====== Excerpted passage

A first handle 4 extending basically along the first direction is formed on the upper end surface of the tool body 1, and a second handle 5 is formed on the left side surface or right side surface of the tool body 1. The first handle 4 and the second handle 5 can be held by the user. The battery mounting portion 6 for mounting the battery pack 3 is formed on the rear end surface of the tool body 1. The battery pack 3 is disposed at the rear end of the tool body 1. If the balance performance of the tool body 1 worsens after the battery pack 3 is mounted, problems such as the chainsaw tilting exist, affecting the cutting work. Therefore, the battery pack 3 matching the tool body 1 is required.

In conjunction with FIGS. 1 and 2, the width D3 of the lower end surface of the tool body 1 is basically 60 mm. In an example, the ratio of the width D3 of the lower end surface of the tool body 1 to the maximum width D1 of the projection of the tool body 1 on the horizontal plane is less than or equal to 0.8. The ratio of the width D4 of the battery mounting portion 6 to the maximum width D1 of the projection of the tool body 1 on the horizontal plane is less than or equal to 0.8. The width of the battery mounting portion 6 is less than the maximum width of the projection of the tool body 1 on the horizontal plane so that the width dimension of the tool body 1 does not increase. The ratio of the width D4 of the battery mounting portion 6 to the width D2 of the projection of the battery pack 3 on the horizontal plane is less than or equal to 0.5.

The maximum width D1 of the projection of the tool body 1 on the horizontal plane is less than or equal to the width D2 of the projection of the battery pack 3 on the horizontal plane. The width of the battery pack 3 is the maximum width of the chainsaw. In the case where the balance of the whole machine is ensured and the tool body 1 does not tilt, the width of the tool body 1 does not increase, thereby not increasing the width of the chainsaw.

============
====== Data lines

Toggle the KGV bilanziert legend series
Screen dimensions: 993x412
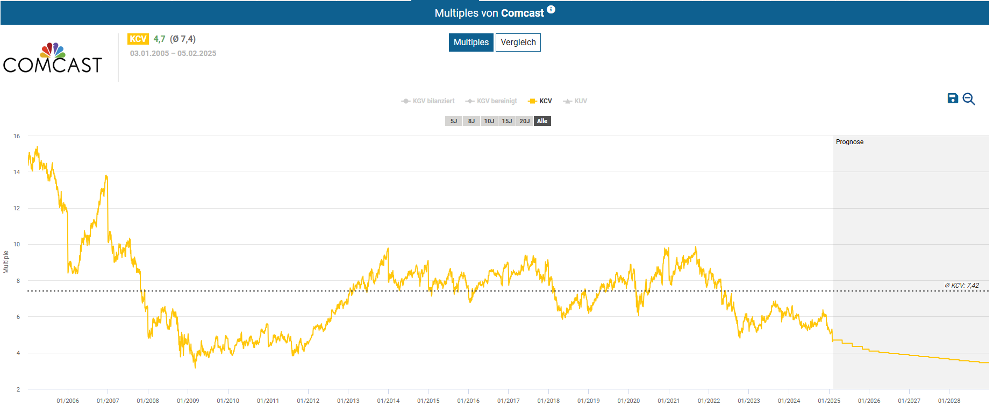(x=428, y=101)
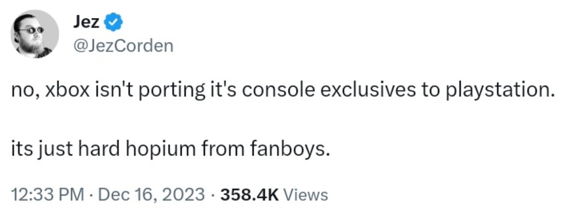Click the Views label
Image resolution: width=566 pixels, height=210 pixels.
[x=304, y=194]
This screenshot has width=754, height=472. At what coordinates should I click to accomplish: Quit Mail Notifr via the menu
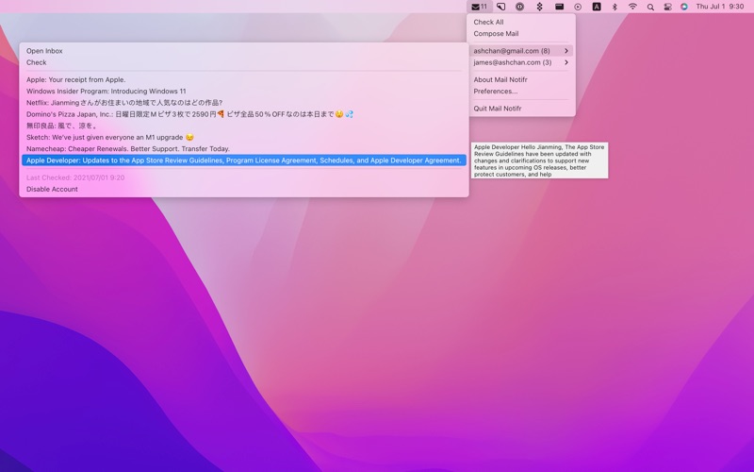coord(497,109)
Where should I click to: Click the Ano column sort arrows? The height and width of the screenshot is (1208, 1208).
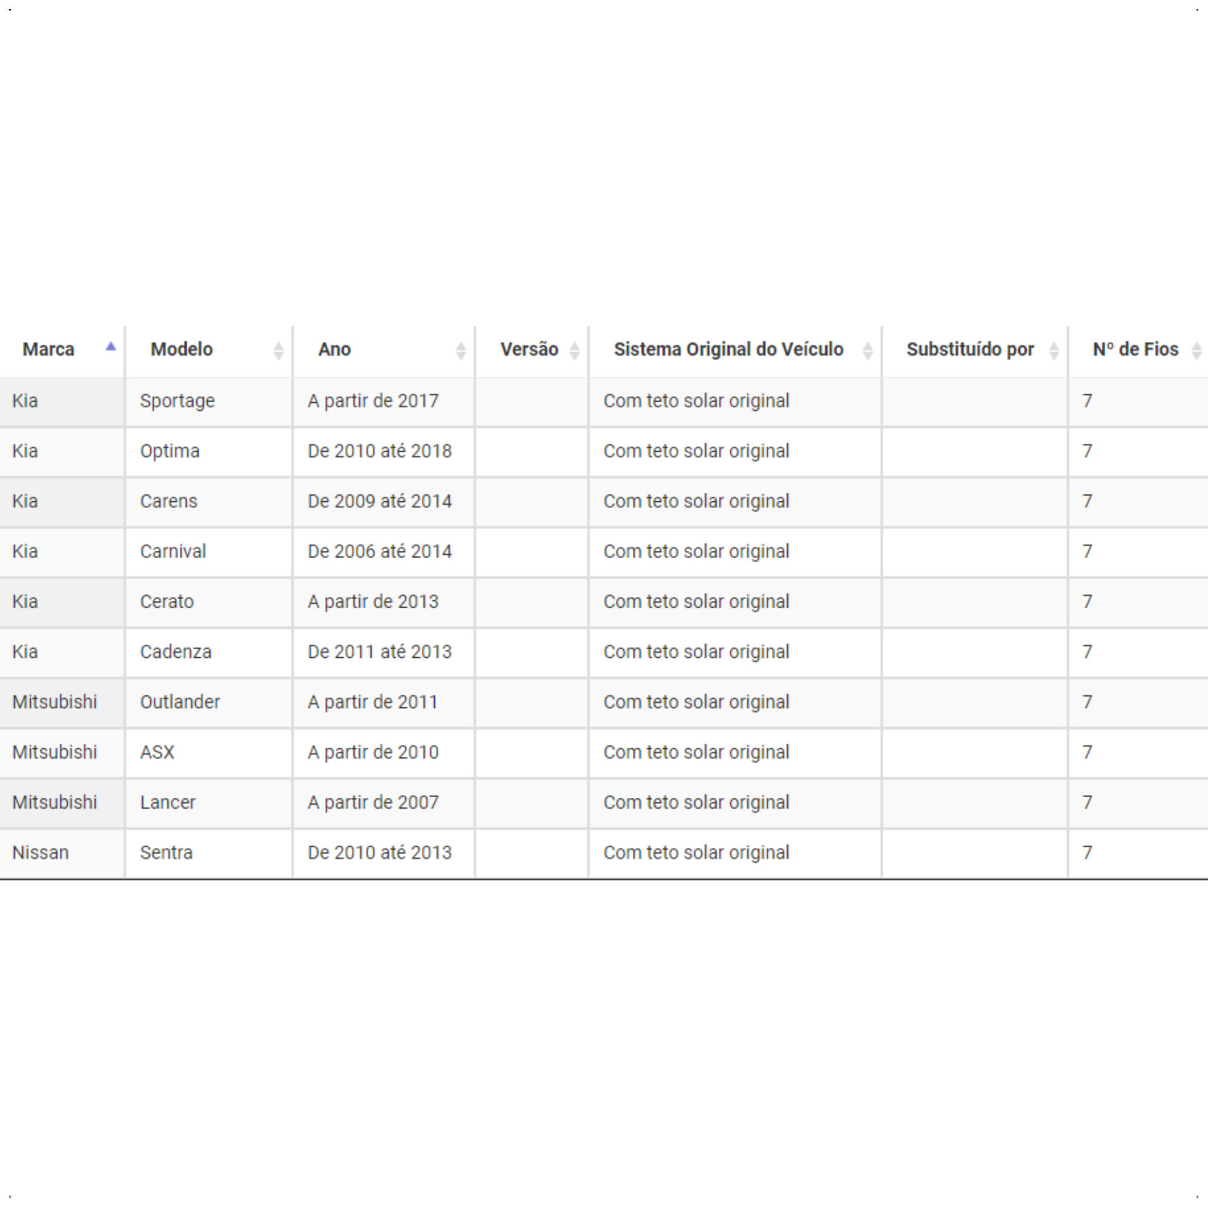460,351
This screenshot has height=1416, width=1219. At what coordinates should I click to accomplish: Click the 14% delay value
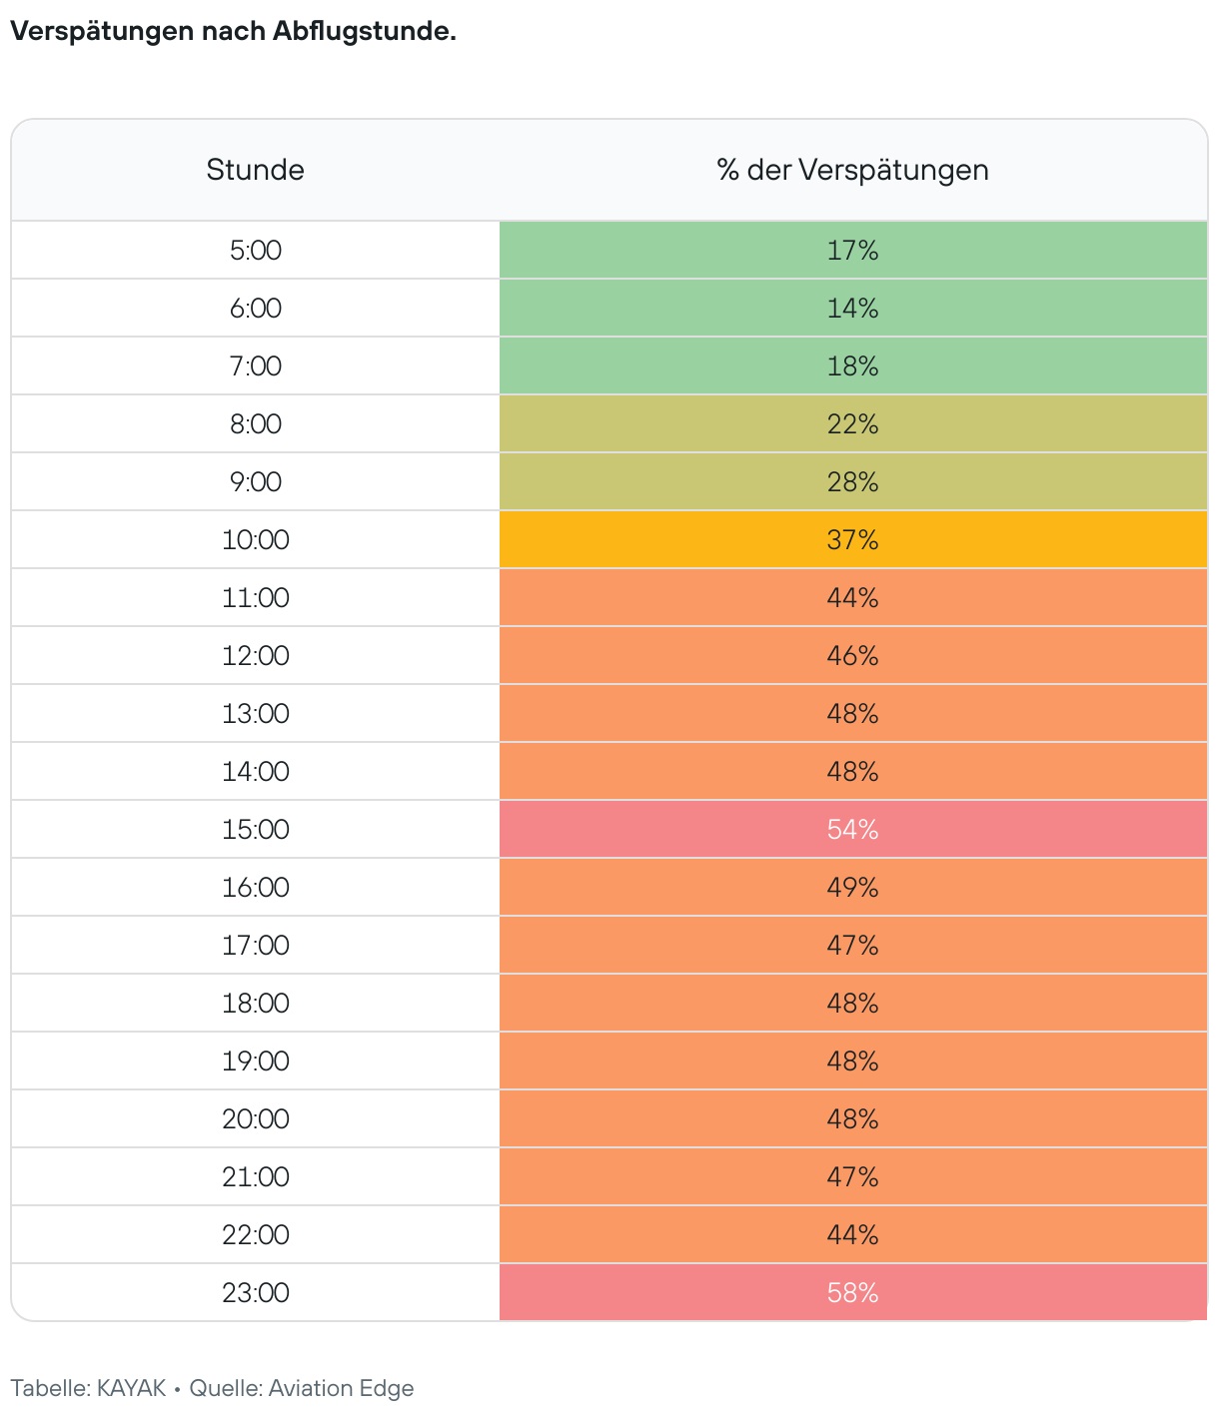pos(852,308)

============

## Exercise goal
Reproduce the chainsaw passage word for word. Begin at the words "A first handle", and stop after "1 is required.". None of the data is needed for this work.

## Solution
A first handle 4 extending basically along the first direction is formed on the upper end surface of the tool body 1, and a second handle 5 is formed on the left side surface or right side surface of the tool body 1. The first handle 4 and the second handle 5 can be held by the user. The battery mounting portion 6 for mounting the battery pack 3 is formed on the rear end surface of the tool body 1. The battery pack 3 is disposed at the rear end of the tool body 1. If the balance performance of the tool body 1 worsens after the battery pack 3 is mounted, problems such as the chainsaw tilting exist, affecting the cutting work. Therefore, the battery pack 3 matching the tool body 1 is required.